Ainsi Procope, concurrent de Valens à l'empire, n'y entendait rien, lorsque, donnant à Hormisdas, prince du sang royal de Perse, la dignité de proconsul[M143], il rendit à cette magistrature le commandement des armées qu'elle avait autrefois; à moins qu'il n'eût des raisons particulières. Un homme qui aspire à la souveraineté cherche moins ce qui est utile à l'État que ce qui l'est à sa cause.

Quatrième question.—Convient-il que les charges soient vénales? Elles ne doivent pas l'être dans les États despotiques, où il faut que les sujets soient placés ou déplacés dans un instant par le prince.

Cette vénalité est bonne dans les États monarchiques, parce qu'elle fait faire, comme un métier de famille[C128], ce qu'on ne voudrait pas entreprendre pour la vertu; qu'elle destine chacun à son devoir, et rend les ordres de l'État plus permanents. Suidas[M144] dit très bien qu'Anastase avait fait de l'empire une espèce d'aristocratie, en vendant toutes les magistratures.

Platon[M145] ne peut souffrir cette vénalité. «C'est, dit-il, comme si, dans un navire, on faisait quelqu'un pilote ou matelot pour son argent. Serait-il possible que la règle fût mauvaise dans quelque autre emploi que ce fût de la vie, et bonne seulement pour conduire une république?» Mais Platon parle d'une république fondée sur la vertu, et nous parlons d'une monarchie. Or, dans une monarchie où, quand les charges ne se vendraient pas par un règlement public, l'indigence et l'avidité des courtisans les vendraient tout de même, le hasard donnera de meilleurs sujets que le choix du prince. Enfin, la manière de s'avancer par les richesses inspire et entretient l'industrie[M146]: chose dont cette espèce de gouvernement a grand besoin.

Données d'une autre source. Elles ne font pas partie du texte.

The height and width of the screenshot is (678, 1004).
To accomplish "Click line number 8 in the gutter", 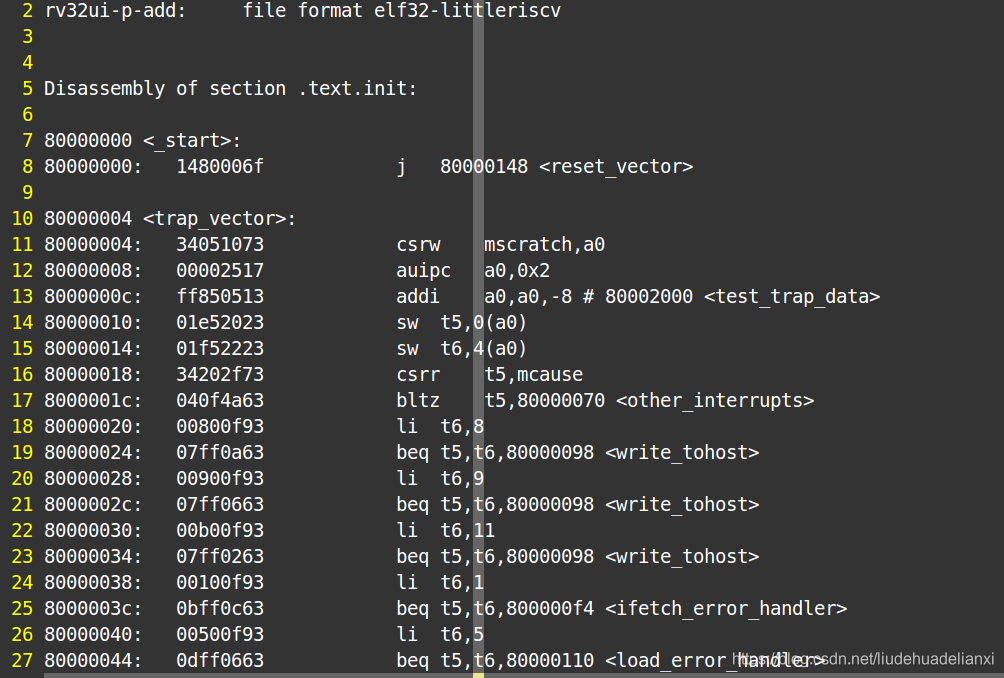I will click(x=27, y=166).
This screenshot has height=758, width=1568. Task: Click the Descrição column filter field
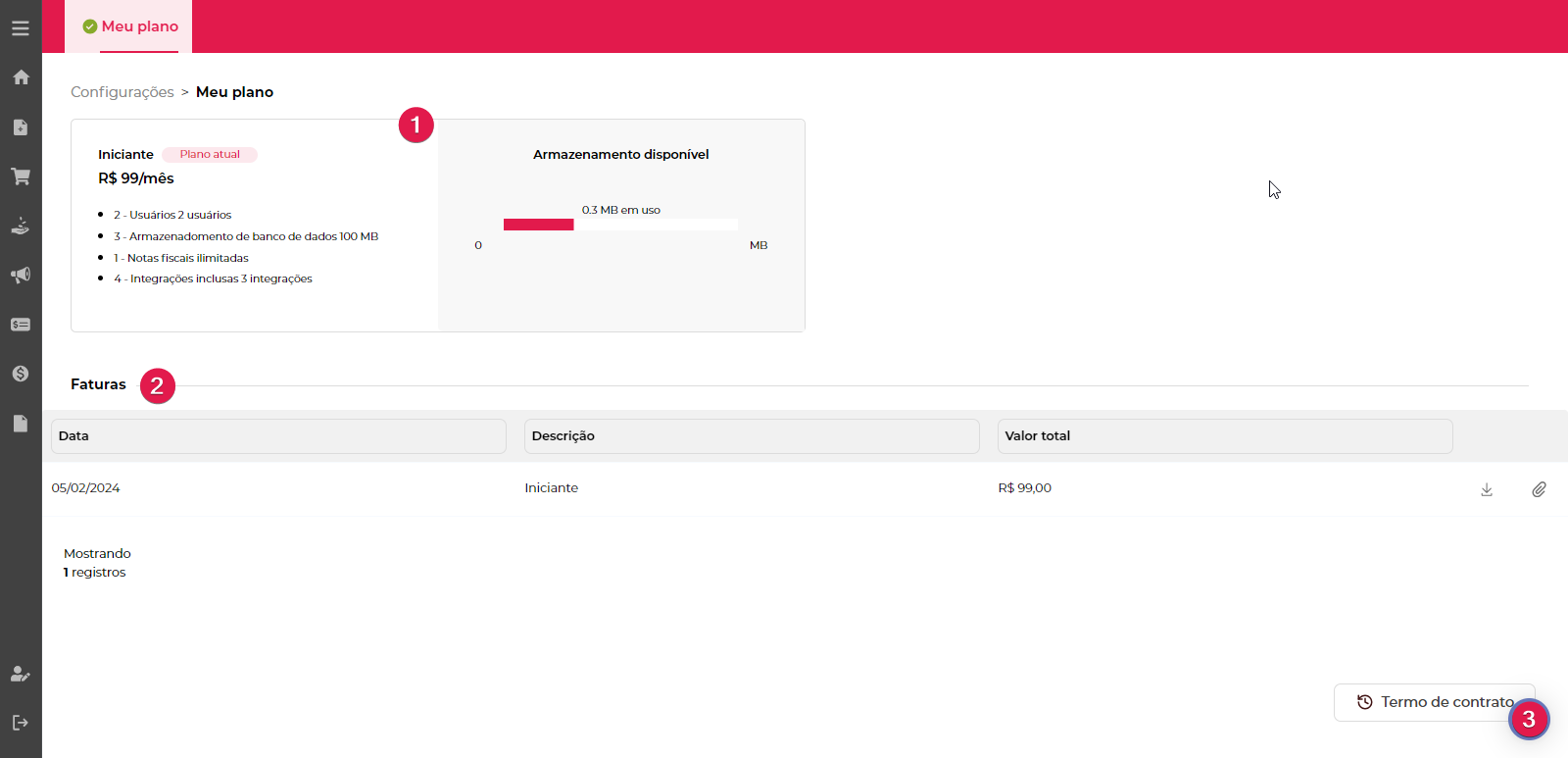coord(752,436)
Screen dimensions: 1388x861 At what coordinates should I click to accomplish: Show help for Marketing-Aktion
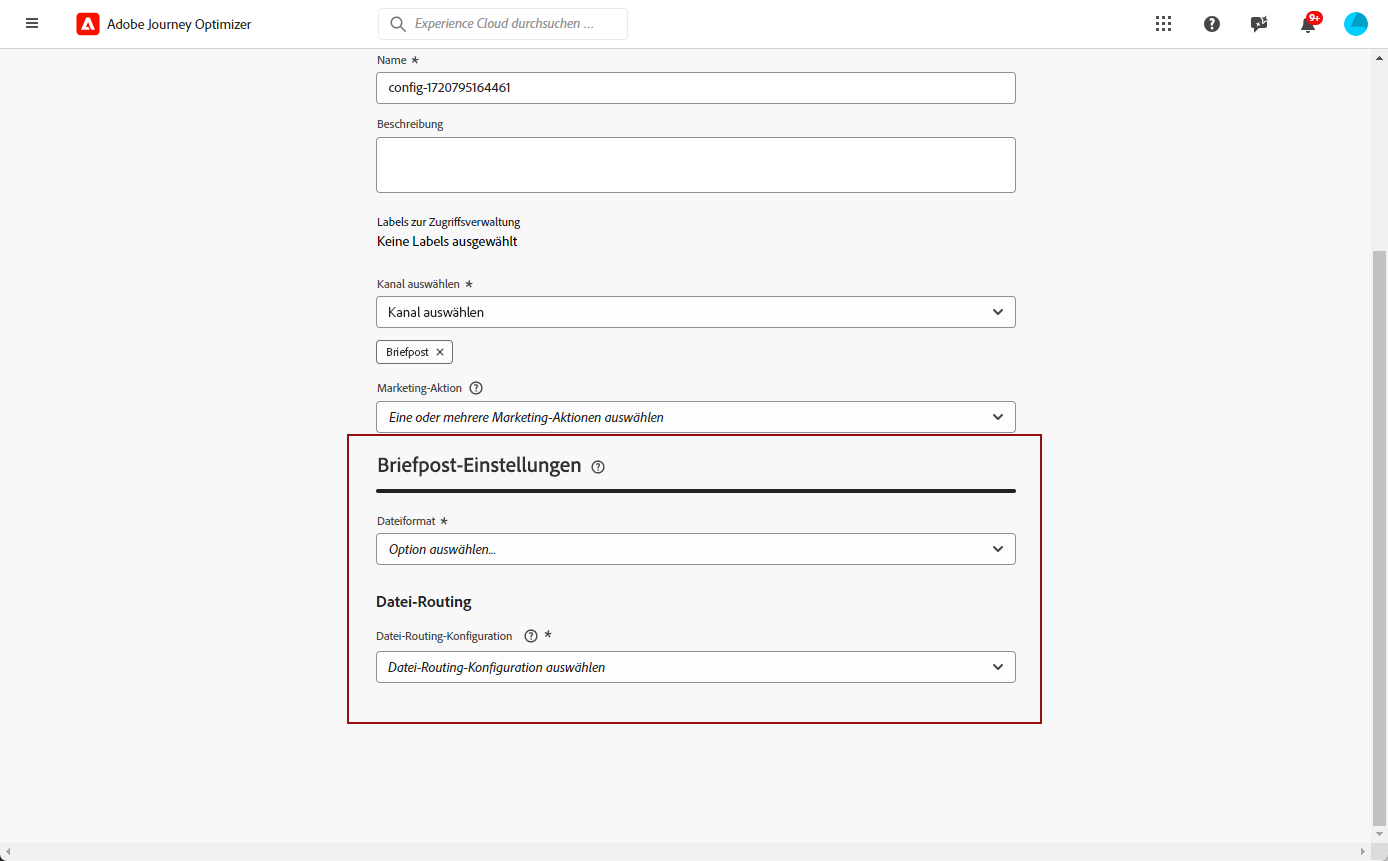click(476, 388)
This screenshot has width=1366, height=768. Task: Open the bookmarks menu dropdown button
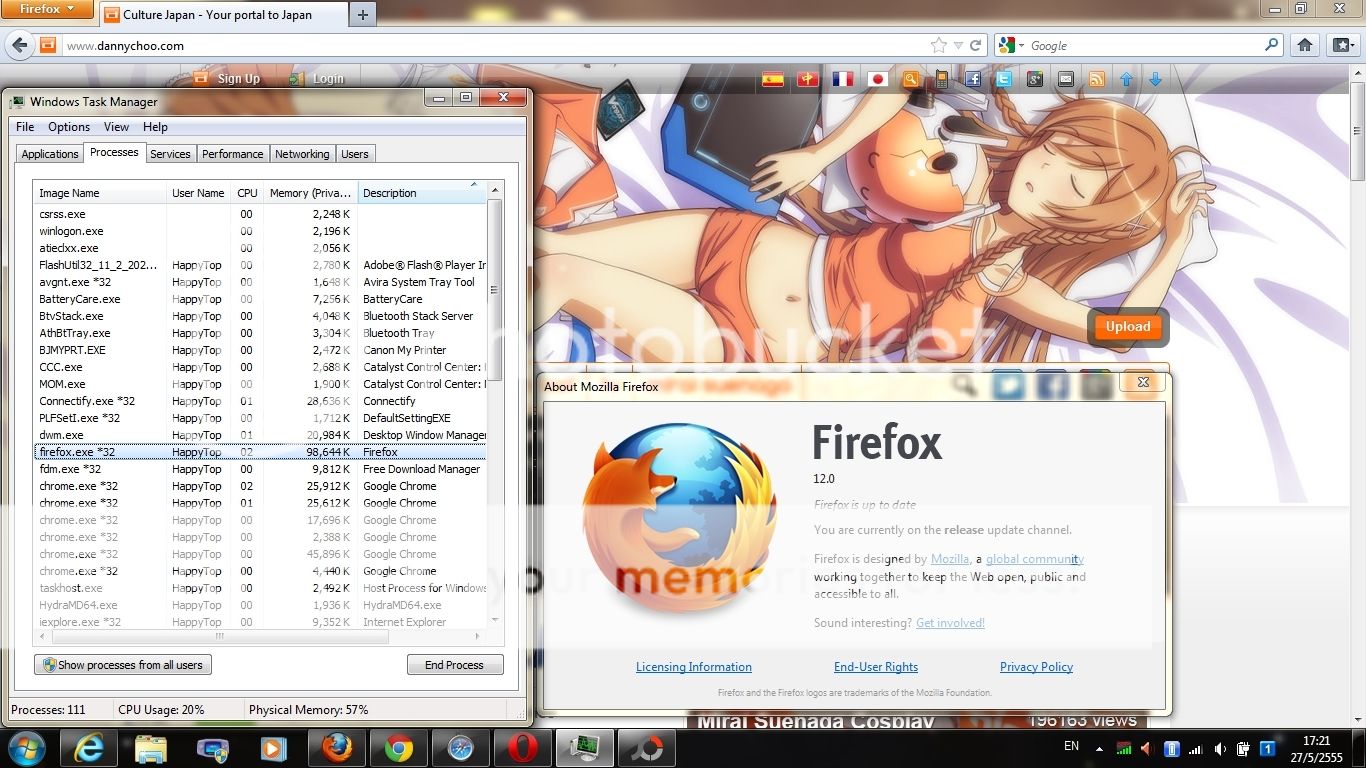(1341, 45)
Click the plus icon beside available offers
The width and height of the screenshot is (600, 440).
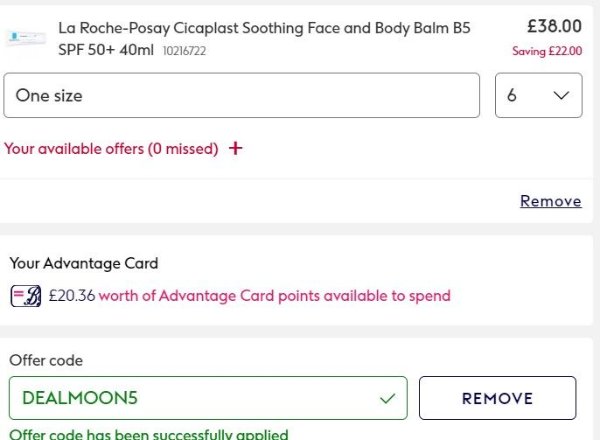[x=236, y=149]
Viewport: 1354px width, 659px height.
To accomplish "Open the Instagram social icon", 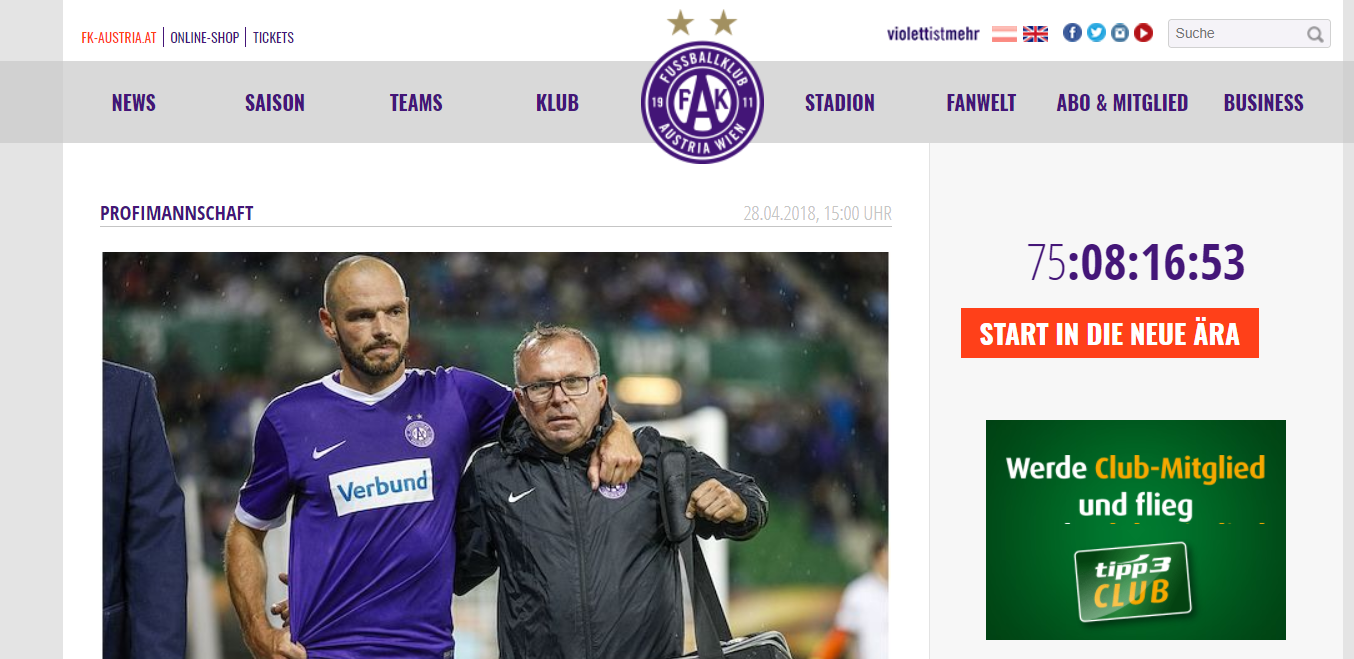I will tap(1120, 33).
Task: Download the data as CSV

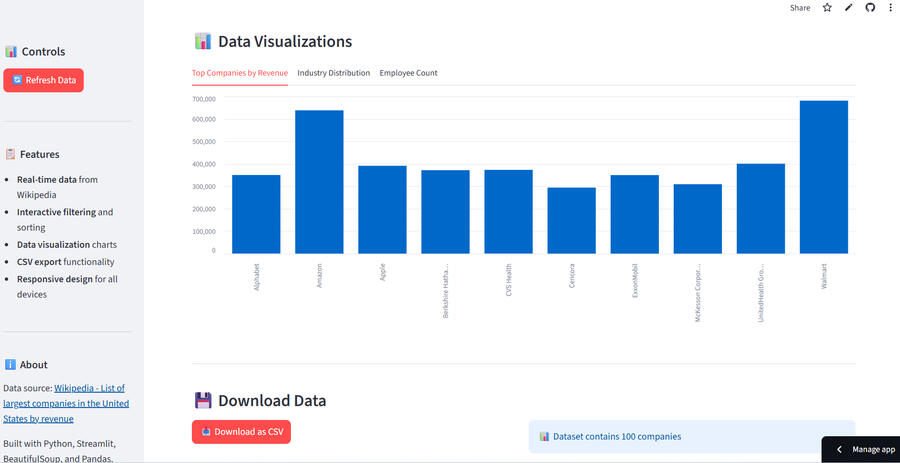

Cinquième question.—Dans quel gouvernement faut-il des censeurs? Il en faut dans une république[C129], où le principe du gouvernement est la vertu. Ce ne sont pas seulement les crimes qui détruisent la vertu, mais encore les négligences, les fautes, une certaine tiédeur dans l'amour de la patrie, des exemples dangereux, des semences de corruption; ce qui ne choque point les lois, mais les élude; ce qui ne les détruit pas, mais les affaiblit: tout cela doit être corrigé par les censeurs.

On est étonné de la punition de cet aréopagite qui avait tué un moineau qui, poursuivi par un épervier, s'était réfugié dans son sein. On est surpris[C130] que l'aréopage ait fait mourir un enfant qui avait crevé les yeux à son oiseau. Qu'on fasse attention qu'il ne s'agit point là d'une condamnation pour crime, mais d'un jugement de mœurs dans une république fondée sur les mœurs.

Dans les monarchies, il ne faut point de censeurs: elles sont fondées sur l'honneur; et la nature de l'honneur est d'avoir pour censeur tout l'univers. Tout homme qui y manque est soumis aux reproches de ceux mêmes qui n'en ont pas.

Là, les censeurs seraient gâtés par ceux mêmes qu'ils devraient corriger. Ils ne seraient pas bons contre la corruption d'une monarchie; mais la corruption d'une monarchie serait trop forte contre eux.

On sent bien qu'il ne faut point de censeurs contre les gouvernements despotiques. L'exemple de la Chine semble déroger à cette règle; mais nous verrons dans la suite de cet ouvrage les raisons singulières de cet établissement.